Suketi bertambah risau. Bibah seakan mobil baru yang tak boleh lecet. Berangkat-pulang sekolah mestilah diantar-jemput. Perempuan itu benar-benar dipingit. Keluar pagar saja diawasi. Bahkan jika Bibah hendak ke pasar belanja mingguan, Nyai Bedah terpaksa menemaninya. Sekali waktu Suketi turun-tangan bila istrinya lelah.
Hingga kejadian siang itu membuat Suketi curiga. Bibah tertangkap  basah sedang menikmati rujak mangga muda di belakang rumah. Kecurigaan yang tak beralasan itu, dibalas Bibah dengan tawa cekikikan. Ada masalah kalau seorang gadis merujak mangga muda?
"Tak ada masalah. Tapi..." Suketi menggantung ucapannya. Dia merasa bersalah karena curiga berlebihan.
Di hari lain, Suketi memergoki Bibah muntah-muntah di dapur. Nyai Bedah sedang pergi kenduri. Dia teringat istrinya itu pernah muntah-muntah saat mengandung Imran. Bibah menenangkan dengan alasan ada riwayat maag.
Suketi berusaha meredam was-was yang menyemak hati. Bisa jadi dia terlalu pencemas. Bagaimana dengan Bibah yang mulai senang bersolek? Bukankah Nyai Bedah juga senang bersolek saat mengandung Fatimah, putri sulung mereka?
"Apa salahnya Bibah senang bersolek? Anak gadis memang harus terlihat cantik. Aku juga senang bersolek saat jatuh cinta kepada Abah." Kali ini Nyai Bedah membantah buah kerisauan lakinya. Suketi kalah telak, tertunduk malu mengamati jemari kakinya yang gemuk-gemuk.

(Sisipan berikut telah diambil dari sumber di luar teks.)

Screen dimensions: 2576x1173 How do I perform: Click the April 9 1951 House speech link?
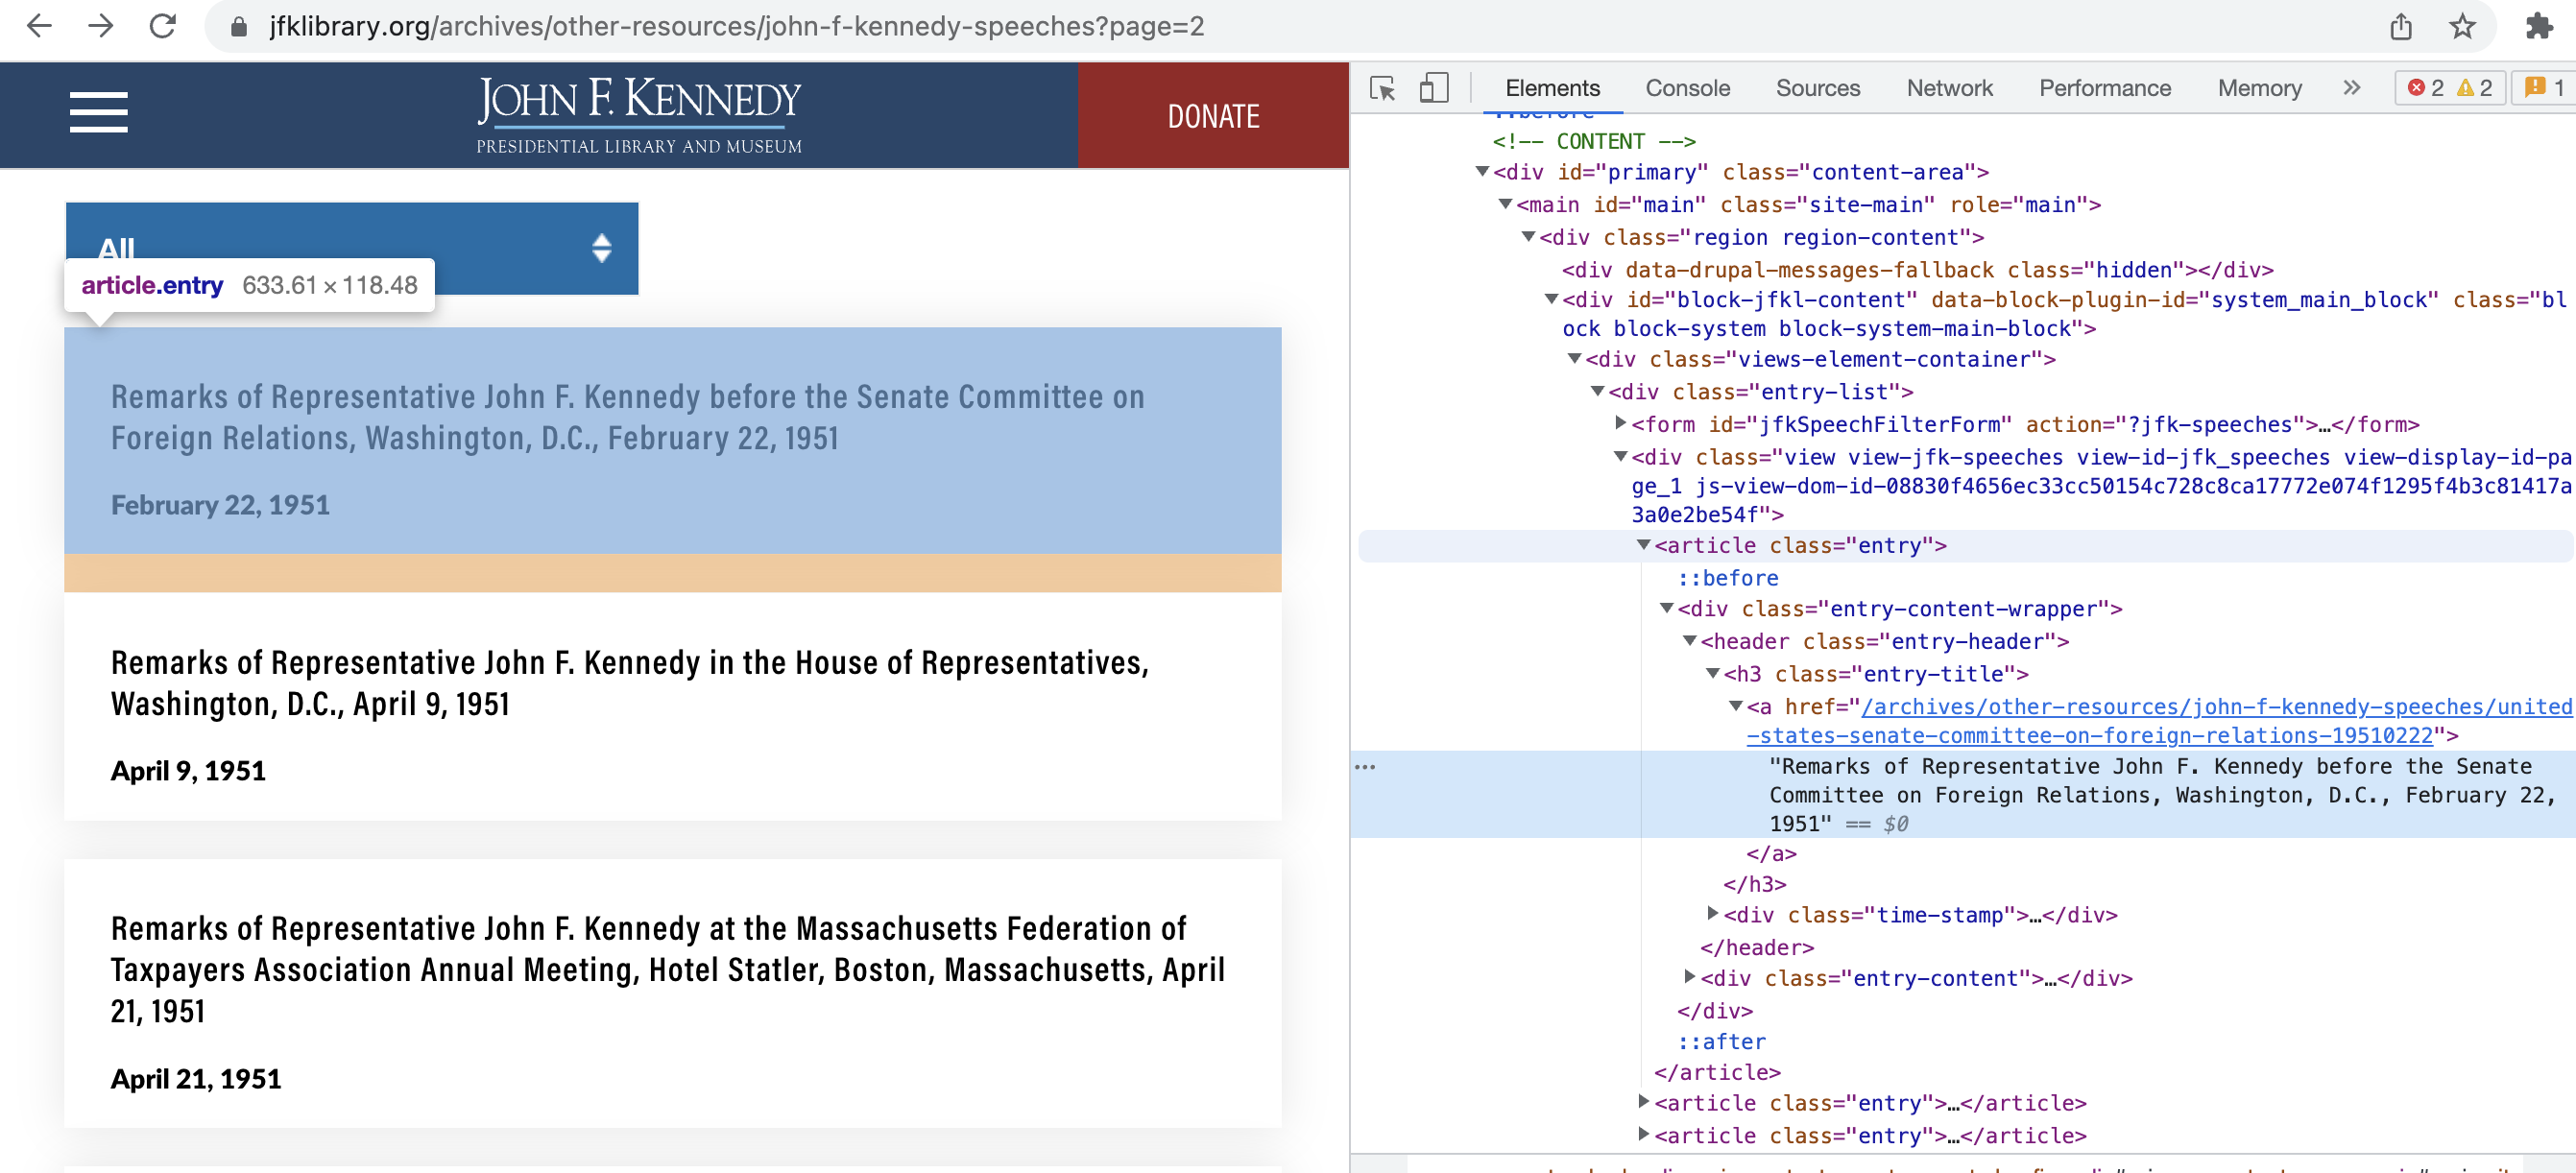(x=629, y=682)
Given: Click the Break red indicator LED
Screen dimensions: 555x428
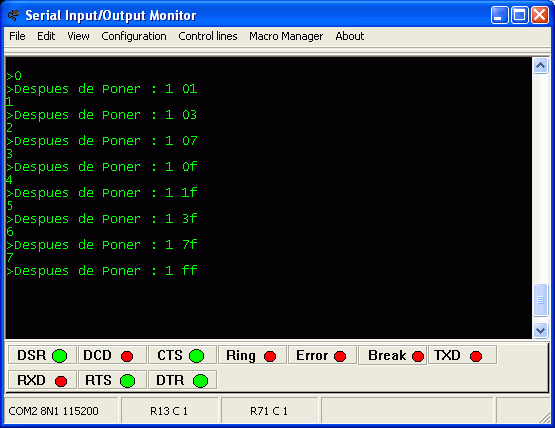Looking at the screenshot, I should click(x=418, y=356).

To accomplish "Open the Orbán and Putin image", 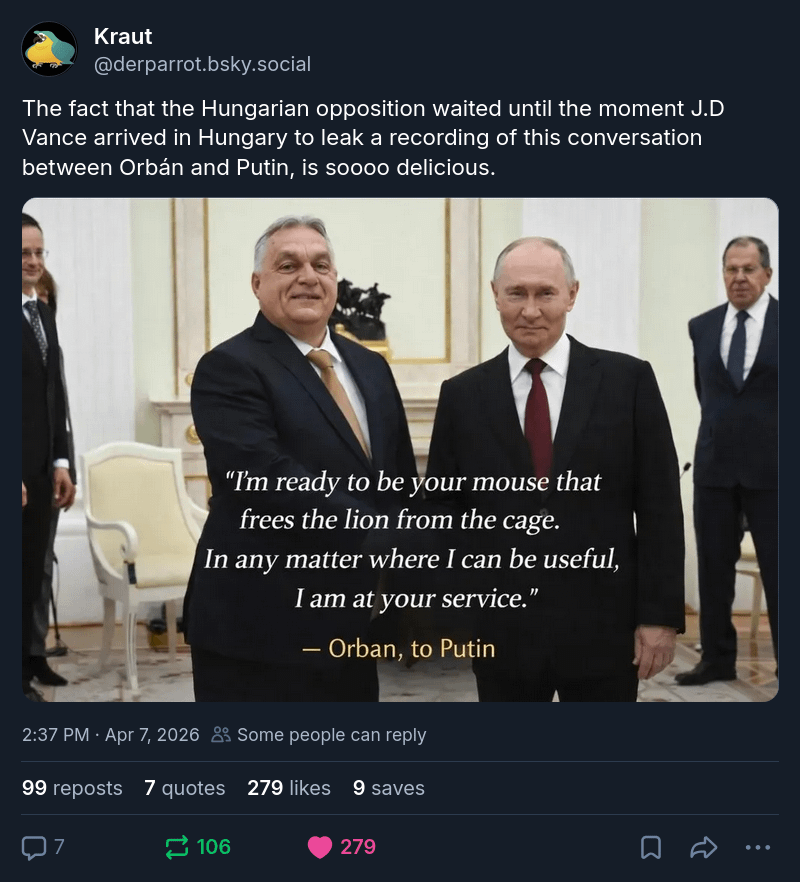I will click(x=400, y=449).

Hingga di bulan kesepuluh keberadaan Bibah, Nyai Bedah muntab. Wajahnya semerah udang rebus, risau di kamar, berjalan hilir-mudik seperti gasing, membuat lakinya pusing. Si nyai curiga melihat samar-samar perut anak gadis itu mulai gembung.
Suketi nyaris seperti makan asap, menghabiskan hampir dua bungkus rokok, mencoba memadamkan gelisah dalam dada. Dia beberapa kali berubah posisi, dari berdiri di ambang jendela, hingga duduk tak tenang di kursi goyang.
Sungguh dia lebih dulu setengah bulan mengetahui pasal Bibah hamil. Saat itu Nyai Bedah menginap tiga malam di rumah sepupunya. Malam dingin berhujan menjadi saksi dimana Suketi memapah Bibah ke rumah bidan asbab tiga kali muntah, dan tubuhnya lunglai.Â
Bidan mengatakan Bibah positif.
Suketi tahu arti ucapan itu, sehingga telapak tangannya basah keringat lantaran cemas. Dia pura-pura kurang faham, berharap dia hanya salah menerjemahkan. "Maksud, Bu Bidan?"
"Selamat ya, Pak Haji. Sebentar lagi Bapak akan mendapat cucu baru. Artinya, dia hamil."